Exercise prompt:
Return exactly, please, the lines from the one containing "Task: Click the office dot in Australia" to the last line of the entries below, and nothing else, leaving pictures out.

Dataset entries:
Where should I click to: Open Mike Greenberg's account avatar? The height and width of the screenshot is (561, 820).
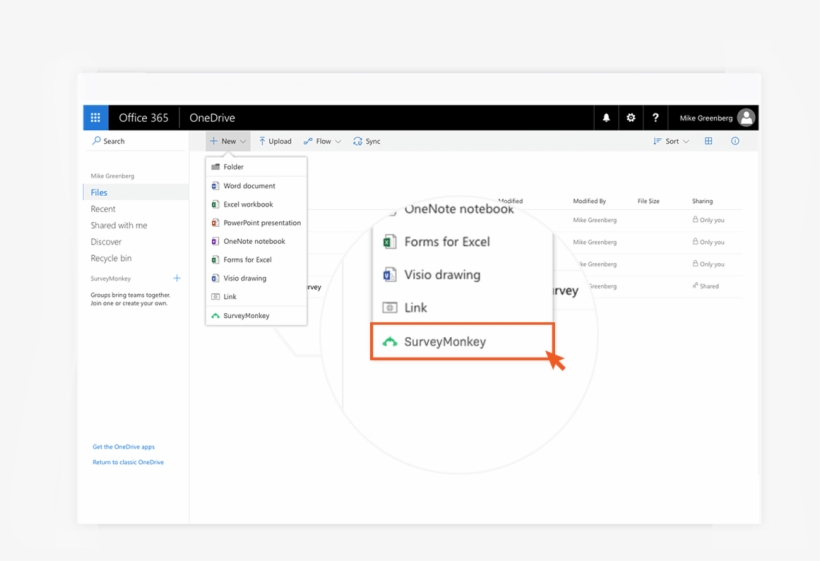[746, 118]
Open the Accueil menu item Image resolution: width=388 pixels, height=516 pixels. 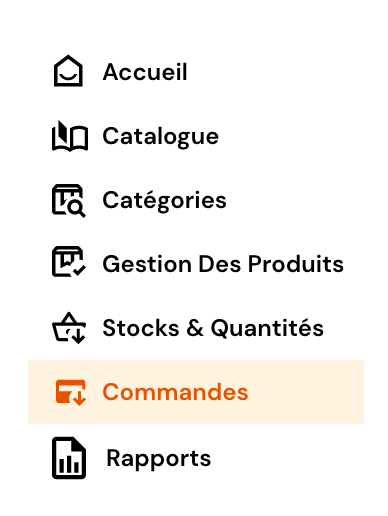145,72
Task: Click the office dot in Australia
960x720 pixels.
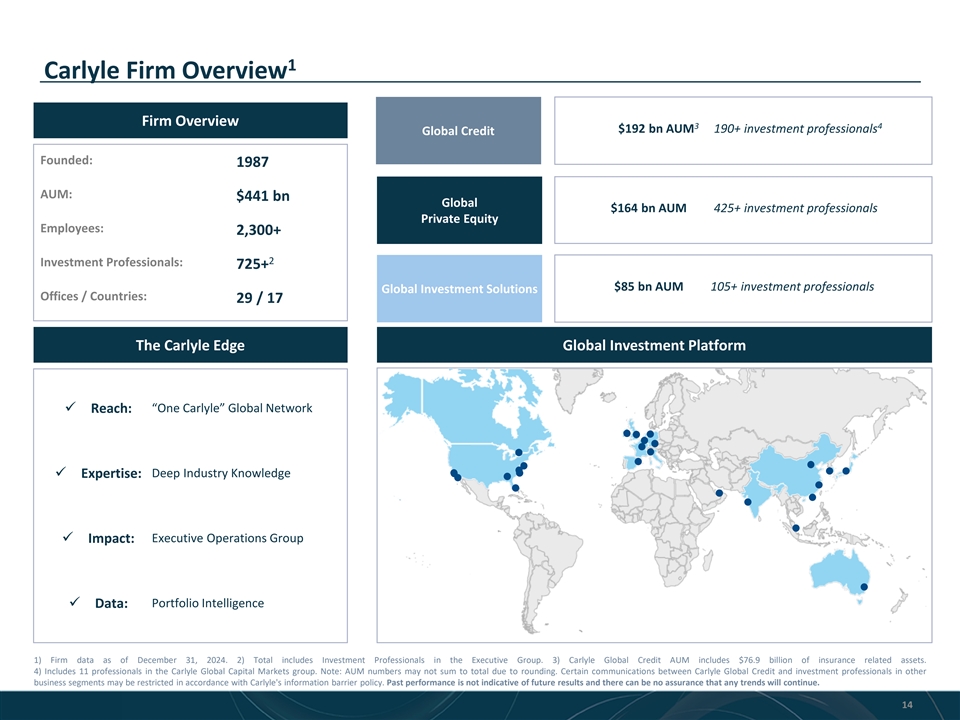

Response area:
Task: Click the office dot in Australia
960x720 pixels.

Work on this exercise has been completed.